September 2016
Key findings of Operation Ambush: The illegal tiger trade in Asia. Operation Ambush provides insight into the journey tigers take to market, and how this is facilitated by organised criminality. The growth in unregulated and private breeding may be enabling illegal trade, at the same time wild tigers are being targeted to service demand in Vietnam and China.
The Wildlife Justice Commission (WJC) is a non-governmental organisation based in The Hague, The Netherlands. It was established in March 2015 with the goal of exposing and disrupting transnational organised wildlife crime. The WJC is staffed with former law enforcement officers, analysts and lawyers from the United States, Great Britain, Australia, the European Union and several Asian countries.
In 2014 the CITES secretariat reported that seizures of tiger specimens had increased in Southeast Asia in recent years, and that, of 61 live tigers seized in the period 2010–2012, 74% were confiscated in three South-East Asian
countries: Laos, Thailand and Vietnam. A seizures analysis commissioned by the secretariat highlighted concerns about the source of tigers in illegal trade, in light of the presence of tiger breeding facilities in these countries and the small numbers of wild tigers (SC65 Doc. 38).

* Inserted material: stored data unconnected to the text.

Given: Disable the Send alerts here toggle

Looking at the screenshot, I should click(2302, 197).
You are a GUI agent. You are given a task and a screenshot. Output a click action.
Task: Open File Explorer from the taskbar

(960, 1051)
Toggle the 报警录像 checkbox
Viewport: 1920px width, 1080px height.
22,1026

Operation AMBUSH began in July 2016 and aims to examine the drivers and organised criminality behind the illegal tiger trade across Asia with a particular focus on the role of tiger farms in the Greater Mekong region. This brief presents preliminary results, based on our undercover investigations in Vietnam, Laos and Malaysia, open source research and intelligence obtained from governmental and non-governmental sources.
Here we present a snapshot of our findings on a relatively small scale, however, the findings are representative of the wider issue that tigers bred in farms are being supplied into illegal trade.